Existe un evidente conflicto de interés en el ejercicio del poder de un gobierno investigado por corrupción y que, a la vez, cambia funcionarios policiales para no ser investigado; solo el silencio cómplice permitirá que esta situación continúe. PEDRO CASTILLO
¡Separemos la paja del trigo!, es una cita que adquiere la mayor relevancia, en momentos en que el aparato público y social se viene afectando por una miasma que se va apoderando del país.
Esta miasma que viene corroyendo la vida nacional, es el silencio cómplice de los buenos funcionarios, frente al evidente conflicto de interés que existe entre el ejercicio del cargo de presidente de la República y la calidad de Investigado en diversas causas penales de parte del Pedro Castillo Terrones; conflicto de interés definido en el artículo 6º de la Ley N.º 31227.
El conflicto de interés es real, por cuanto, al destituir, al Comandante General de la Policía y nombrar como Inspector de la Policía, a un general paisano, haciendo uso de su rol como Jefe Supremo de las FF. AA. y PNP; está realizando una acción directa atendiendo a su interés personal y no un interés público; por cuanto; a la vez, solicita que se sancione al Oficial que justamente lo está investigando.
¿Dónde está la Contraloría General de la República?, que está obligada a procesar y sancionar las conductas que constituyen responsabilidad administrativa y cuyas sanciones van de la suspensión hasta la inhabilitación de uno (1) a cinco (5) años; queda claro que, en el presente caso, Pedro Castillo ha incurrido en una conducta sancionable que al ser el primer funcionario público debe dar lugar a la mayor sanción posible.
Siendo evidente el conflicto de interés, el silencio cómplice de los ministros de Estado es tan perjudicial como la complicidad directa; cada uno tiene que evaluar su rol y participación en lo que está sucediendo; muchos olvidan que en todos los ministerios se retiraron los cuadros de los ministros de la década del 90, porque representaban la corrupción de dicho periodo; probablemente ese sea el destino de varios que hoy fungen de escuderos.
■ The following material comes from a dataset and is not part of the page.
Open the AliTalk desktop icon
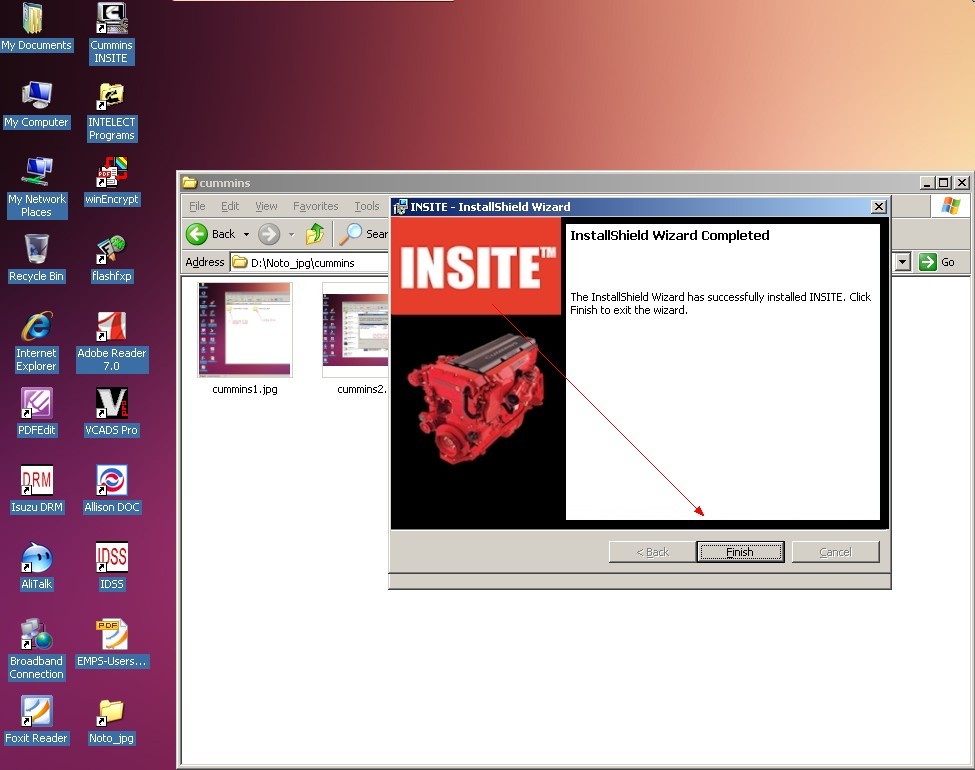The image size is (975, 770). point(37,557)
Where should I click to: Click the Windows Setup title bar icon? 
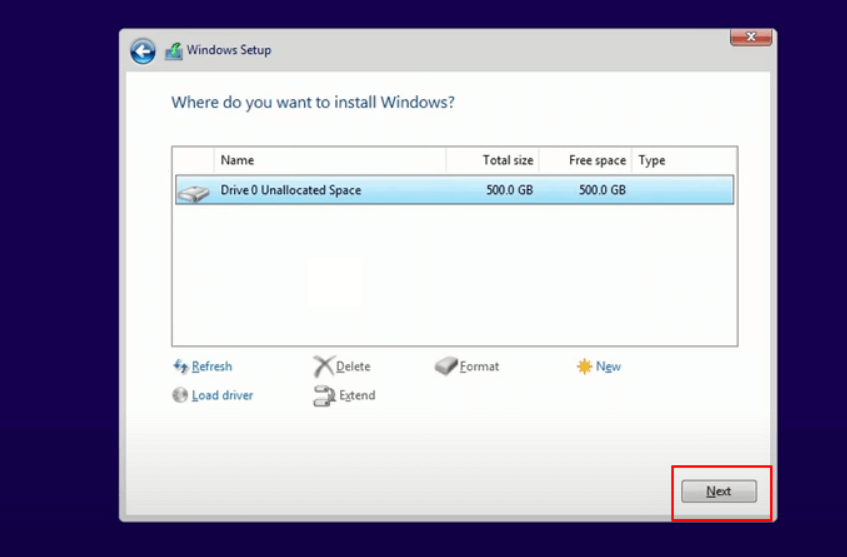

Donde es más evidente el silencio cómplice o complicidad es en el Congreso de la República; su demora en actuar agrava la situación política; porque brinda un falso sentido de estabilidad que en realidad nos desangra y divide, y que, día a día, agrava el conflicto de interés de un gobierno investigado que no desea ser investigado, ¿dónde este la moral de los congresistas?, parece que la misma se reduce a la mensualidad.
En toda la administración pública, la miasma del silencio cómplice parece extenderse y consolidarse; es una situación crítica y caótica la que vivimos, pero es hora de separar la paja del trigo; quienes realmente están en contra de lo que sucede, debe renunciar o abstenerse de cumplir disposiciones evidentemente sujetas a conflicto de interés.
Desde la sociedad, ya no basta indignarse y resistir, hay que actuar, política y legalmente para que este suplicio concluya; pero eso sí, debemos preocuparnos de construir nuevos partidos que eviten que el futuro sea peor que el presente.